I had thought I needed distance. But the longer I held Torin, the more I understood that running wouldn’t make a difference. I was already his.
14
NITRO
The street hummed like an engine idling before it ripped loose. The Florida heat hadn’t let up all day, and by nightfall, it was clinging to the asphalt, shimmering under the crooked streetlamps that lined the abandoned strip of road we used for races when the speedway wasn’t the place. Smoke curled from grills set up by locals, music thumped heavily out of open trunks, and engines revved as crews tuned and teased their machines for the run. It was invite-only, the kind of thing you didn’t stumble into unless you knew the right people.
And everyone here tonight knew the Redline Kings owned this pavement.
I parked the Harley at the edge of the lot and let the engine tick down. Jana swung her leg off the back, boots hitting the ground with a sound that cut straight through the chaos in my head. She wore cutoffs that left too much pale skin for my peace of mind and a black tank top smeared with grease from earlier at The Pit. Hair tied up, fire-red strands still falling loose, freckles catching the light like they wanted to be counted one by one. She looked like temptation with oil under her nails.

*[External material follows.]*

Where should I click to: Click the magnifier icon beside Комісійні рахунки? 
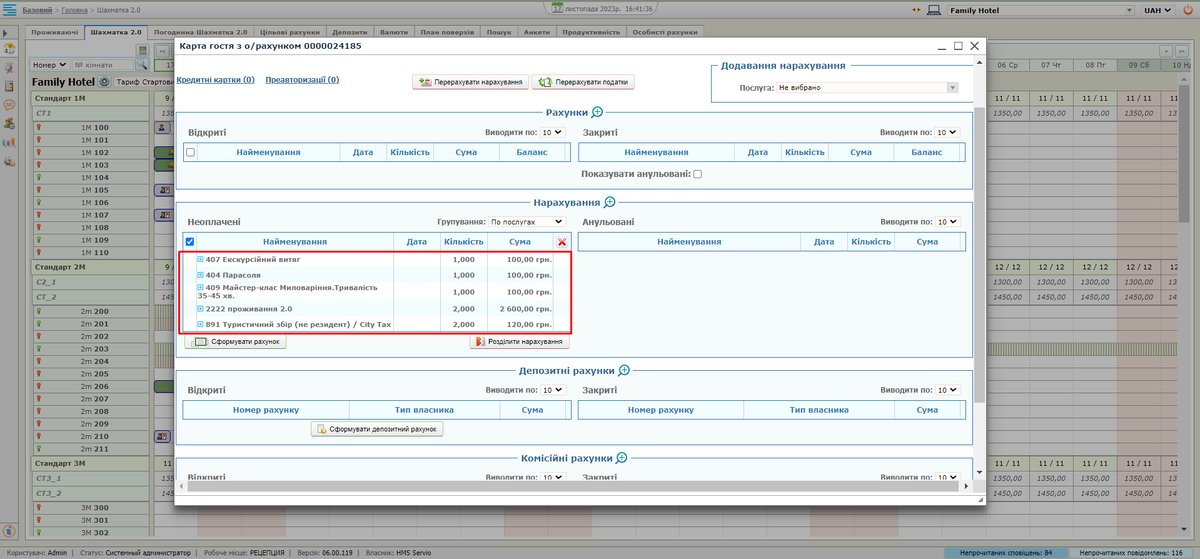621,457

She also looked like she belonged here.
“Crowd’s bigger than I expected,” she muttered, scanning the rows of cars, the clusters of drivers and their crews.
“They heard about you,” I explained, my voice low, and my eyes never leaving her. “Girl shows up and smokes half my rookies and a couple of veterans? Then does it again, over and over? Word spreads.”
Her mouth twitched, half pride, half nerves. “Good.”
Good. She was hungry for it. That was the piece of her I recognized right off the bat—the obsession, the way the noise of the crowd faded when you slid behind the wheel or gripped a set of handlebars. That tunnel vision meant nothing else mattered but speed.
I slung an arm over her shoulders and steered her toward the line where Gauge was checking tires and Drift was leaning against the hood of Jana’s car like he owned it.
“You break it, she’ll break you,” Drift warned me with a grin.
She shot him a look sharp enough to peel paint. “If you don’t move your ass off my car, I’m pretty sure he’ll be the one breaking you.”
The brothers laughed. I didn’t. I was too focused on her as she slid behind the wheel, helmet loose in her lap, eyes fixed down the strip of road like it was hers already.
When the starter dropped the rag, she launched. Smooth. Clean. Like the car was an extension of her body. She didn’t just drive fast—she dominated. Every gear shift was instinct, every line she took was perfect. She hit the end and came back grinning, fire in her cheeks, freckles glowing like embers.